"More", oil on canvas, 60" x 48", 2018 |
Artist Sarah Stolar's large-scale paintings are currently on show in a group exhibition at the Elizabeth Jones Art Center for Social and Environmental Justice, in Portland, Oregon. The title of the exhibition is Power Positions: A Dismantling of Phallacies, and as the pun in the title suggests, each of the artists presents work that questions patriarchal power structures by concentrating on women and female expression. In the words of the exhibition prospectus, they "explore themes of misogyny, intersectional feminism, body politics, sex and sexuality, power/empowerment, and systems of oppression."
Stolar contributes eleven paintings that nearly all share common themes and method of making. "More", from 2018, is a good example of this style: a woman staring directly at the viewer, her pose and gesture indicating confidence, possession of her own body, even defiance (for example, the gesture of the right hand could be self-pleasure, or it could be a version of the male "junk-grab" that means "fuck you"), the figure of the woman isolated against a flat colour, background emptied of objects, and the subject painted larger than life size so that she seems to tower over you.
Exhibition view |
In other paintings, we see a woman holding a mirror up to a breast (this is a portrait of artist Balitronica of the radical performance art group La Pocha Nostra).
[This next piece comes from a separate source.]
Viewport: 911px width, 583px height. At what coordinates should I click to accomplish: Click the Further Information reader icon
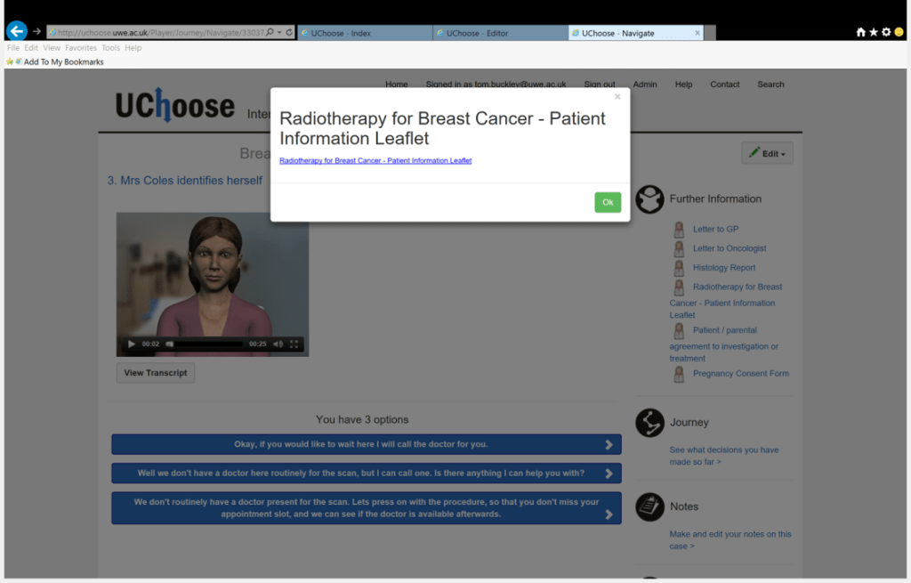pos(650,198)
Her semi-nudity is not at all an erotic invitation but a private moment where the concentration of the picture space again forces the viewer to concentrate on the gesture, on what is happening in the painting, on what may be happening in the mind of the sitter, rather than on their own assumptions as (male) viewers. In "Sex Goddess", Stolar uses that same focus and intensity of representation in a portrait of the disabled performance artist Jessica Blinkhorn. The title of the painting is presented without irony, the bare breasts and the stiletto heels claiming the right of this body to the universal expression of self in eros.
"Sex Goddess", oil on canvas, 72" x 72", 2021 |
Technically, the way Stolar positions the figure on the canvas and the handling of the paint brings to mind old magazine covers, ones in which the image is more hyper-real than strictly representational, almost lurid in the combination of acid-toned colours and direct lighting. The women in pulp magazine covers were often grotesquely sexualized, either as victims or as over-aggressive threats. In Stolar's interpretation, her work presents women as figures of utmost strength, freed from male attention and approval, freed into themselves.
Power Positions: A Dismantling of Phallacies continues at the Elizabeth Jones Art Center for Social and Environmental Justice in Portland, Oregon, through March 18, 2022.